▲ 51 r/CUDA
I'm starting a Master's focused around AI systems, GPU computing, and HPC, and I'm trying to better understand where the genuinely important problems are in AI infrastructure and inference engineering.
My background so far has mostly been applied ML systems work:
- production LLM serving with vLLM
- real-time ASR → LLM → TTS pipelines
- LoRA fine-tuning/merging
- latency-sensitive voice agents
- benchmarking and pipeline optimization
Over time I realized many of the hardest problems weren't really model problems, but systems problems:
- GPU underutilization
- irregular batching
- memory movement
- scheduling/backpressure
- latency propagation through pipelines
- inference efficiency under real-time constraints
Long term, I’m much more interested in the systems/infrastructure side of AI than pure modeling. Things like:
- inference runtimes
- GPU systems
- CUDA/Triton
- compiler/runtime optimization
- distributed inference
- memory efficiency
- scheduling for irregular workloads
- HPC for AI workloads
- AI-assisted systems optimization
Right now I’m trying to figure out what problems in this space are:
- genuinely important
- underexplored
- likely to matter over the next 5 years
- realistic for a strong Master’s thesis
A few questions I’d really love practitioner/researcher opinions on:
- What problems in AI infrastructure or inference engineering still feel painfully unsolved in practice?
- What research directions seem overhyped vs genuinely valuable?

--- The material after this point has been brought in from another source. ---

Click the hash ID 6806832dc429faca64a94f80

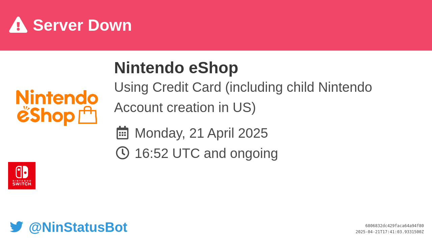tap(395, 226)
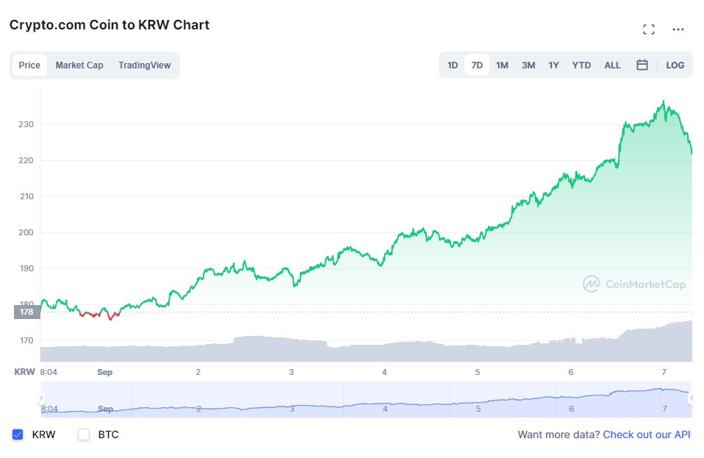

- Which areas do you think will matter most over the next few years: kernel optimization, distributed inference, memory systems, compiler/runtime work, scheduling, networking, etc?
- What’s a technically deep but realistic Master’s-level research problem in this space?
Happy to hear “your framing is wrong because X” too — that’s probably the most useful feedback I can get right now.
u/Quirky-Guide-762 — 7 days ago